A second and equally important leadership challenge is how to manage and sustain the newly emerging democratic clusters. Out of the ashes of past acrimony, a new seed of hope is sprouting. The depressing picture that blighted the continent’s prospects for several decades is giving way to striking new examples of good African leadership. A handful of new political and business leaders are standing out because of their strength of character, their inclination to corporate governance principles and keenness to resolve conflicts without a fight.

Ghana is going into its third successive democratic elections next month despite underlying poverty. Nigeria, despite the poverty driven ethnic clashes is managing to hold onto its meagre democratic dividend. South Africa has surprised all the prophets of doom and prospered in the last 10 years. Peace efforts in the Great Lakes region are alive…just. Continued efforts to strengthen the African Union may yet bear fruit.
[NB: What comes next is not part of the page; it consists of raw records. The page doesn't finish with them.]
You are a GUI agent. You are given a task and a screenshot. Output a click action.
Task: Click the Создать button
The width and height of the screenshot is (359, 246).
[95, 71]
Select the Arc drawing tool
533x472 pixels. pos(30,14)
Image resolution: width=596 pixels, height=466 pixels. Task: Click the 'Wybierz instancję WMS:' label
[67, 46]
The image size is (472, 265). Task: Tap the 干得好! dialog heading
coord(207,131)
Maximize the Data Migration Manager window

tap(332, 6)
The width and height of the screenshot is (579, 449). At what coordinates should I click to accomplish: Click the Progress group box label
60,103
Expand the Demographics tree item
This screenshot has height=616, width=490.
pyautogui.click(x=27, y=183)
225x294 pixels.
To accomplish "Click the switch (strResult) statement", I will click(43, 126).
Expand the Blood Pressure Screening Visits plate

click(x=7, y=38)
Although the New Partnership for Africa’s Development (NEPAD) is not an immaculate conception, it carries the right genetic code for stemming poverty. The NEPAD vision is however hungry for dedicated leadership and other resources to deliver tangible benefits.

Business drive

On a more positive note, African businesses now have the opportunity to invest in cross-border ventures despite the odds. Or is it because of the odds? South African corporations now invest more in the rest of Africa than companies anywhere else. Since 1994, more than $ 1 billion a year has been poured primarily into mining, retail, construction, financial services, telecommunications and leisure. Africa now ranks as the second most important destination for South African exports, after the European Union. At best, African business resources are only able to tackle a fraction of the challenges that have emerged after long periods of strife.

Which way forward?

These are the best times for positive reform to take root in Africa. What is needed urgently is a model for positive economic diplomacy, similar to the Marshall Plan initiated by the US to reduce hunger, homelessness, sickness, unemployment, and political restlessness of 270 million Europeans after World War II.
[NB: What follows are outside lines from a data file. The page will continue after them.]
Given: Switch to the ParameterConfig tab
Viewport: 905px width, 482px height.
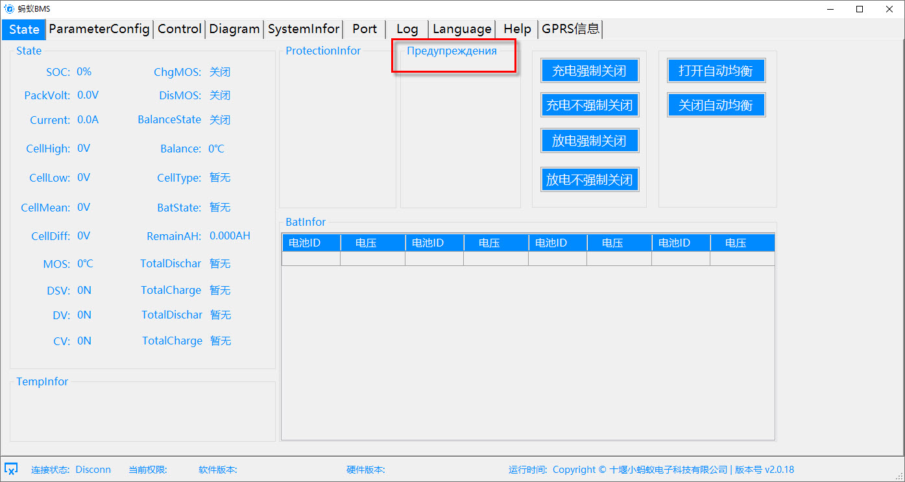Looking at the screenshot, I should click(x=99, y=29).
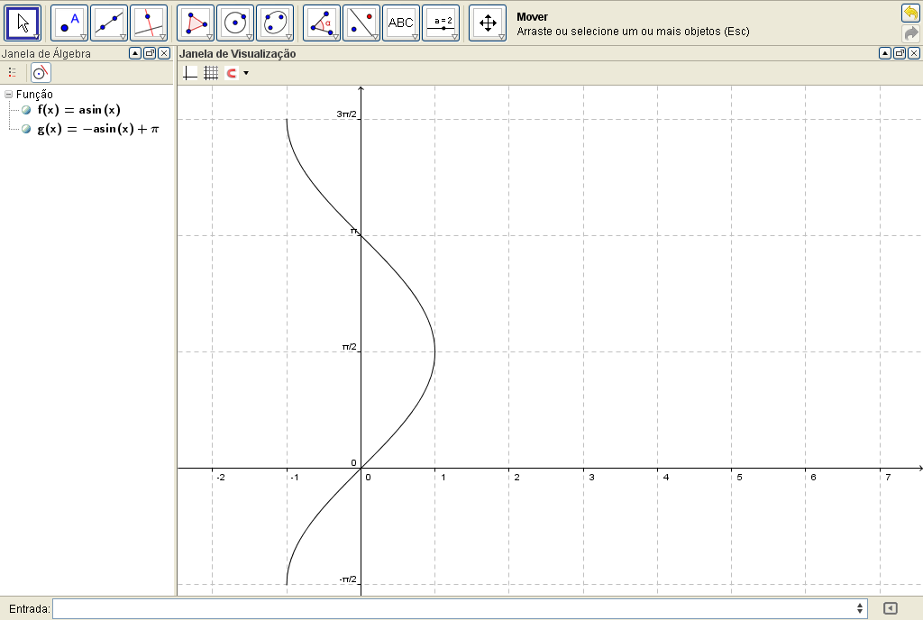This screenshot has height=620, width=923.
Task: Open the Entrada input history dropdown
Action: tap(860, 609)
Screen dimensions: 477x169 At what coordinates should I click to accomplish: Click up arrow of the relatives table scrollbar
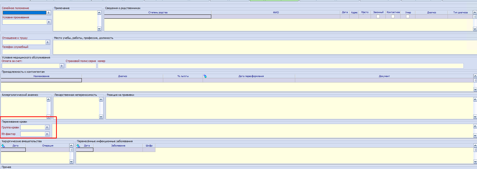[475, 12]
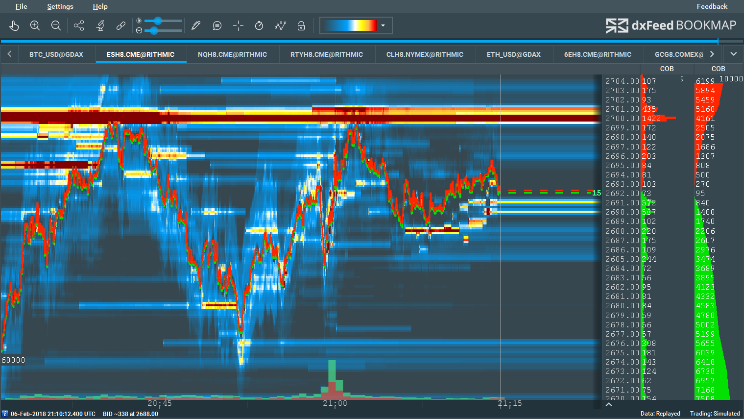Switch to NQH8.CME@RITHMIC tab
Image resolution: width=744 pixels, height=419 pixels.
(232, 54)
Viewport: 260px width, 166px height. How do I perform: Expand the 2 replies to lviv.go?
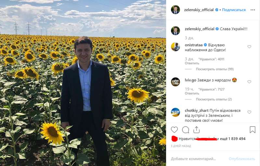click(x=214, y=99)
The Marshall Plan funds were not mainly directed toward feeding individuals or building individual houses, schools, or factories, but at strengthening the economic superstructure over a four-year period. The plan significantly reduced the suffering and time West Europe took to recover from the war.

Post war Africa still remains the world’s poorest continent. It still accounts for only one percent of total world economic output. More than ever, sound leadership strategies, urgent and sustained action is needed to close the void.